## Supplied entries
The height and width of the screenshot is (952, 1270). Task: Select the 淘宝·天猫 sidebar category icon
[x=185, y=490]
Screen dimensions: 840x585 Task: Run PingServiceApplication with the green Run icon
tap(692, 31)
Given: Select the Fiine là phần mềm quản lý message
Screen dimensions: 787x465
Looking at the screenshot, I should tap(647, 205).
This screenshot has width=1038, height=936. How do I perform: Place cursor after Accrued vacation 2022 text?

==

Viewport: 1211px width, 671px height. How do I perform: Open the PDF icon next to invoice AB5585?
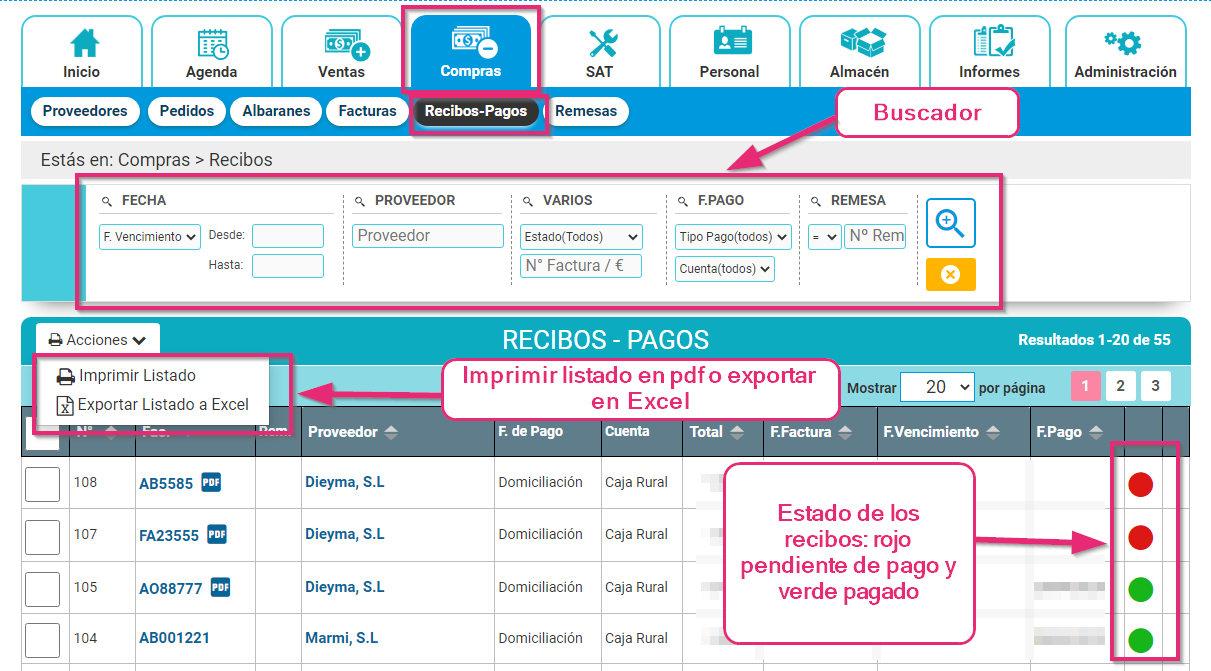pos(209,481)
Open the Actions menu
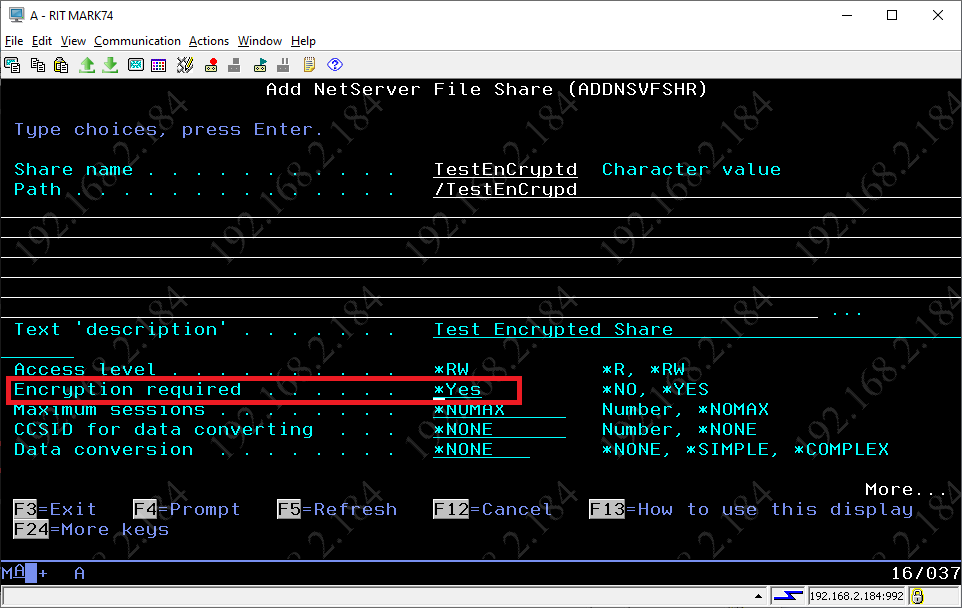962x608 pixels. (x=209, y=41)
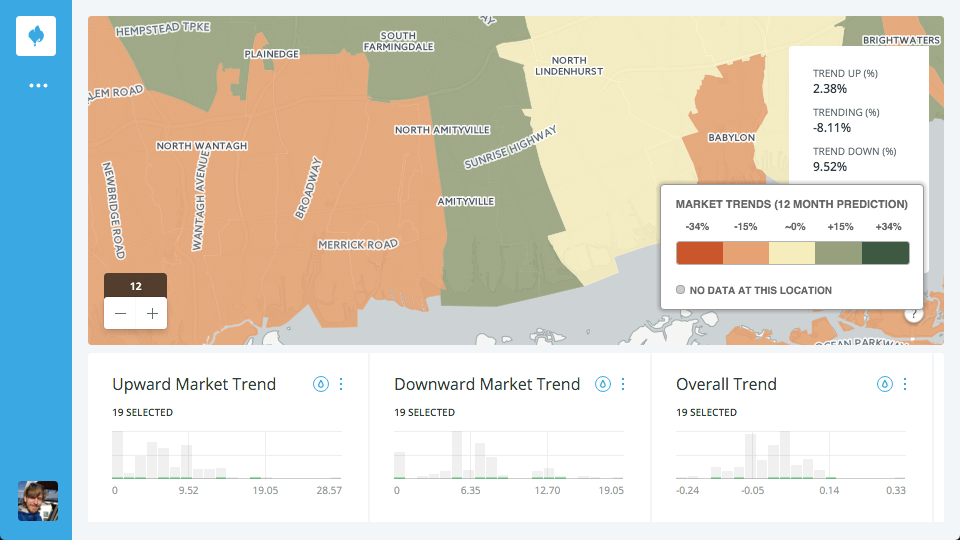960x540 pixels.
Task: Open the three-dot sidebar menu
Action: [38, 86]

## Problem requirements
Restate word for word only the lines above from the line containing "Screen dimensions: 787x465" to the line containing "This screenshot has", both of them included.

## Written reply
Screen dimensions: 787x465
Looking at the screenshot, I should tap(647, 205).
This screenshot has width=1038, height=936. How do I perform: Place cursor after Accrued vacation 2022 text?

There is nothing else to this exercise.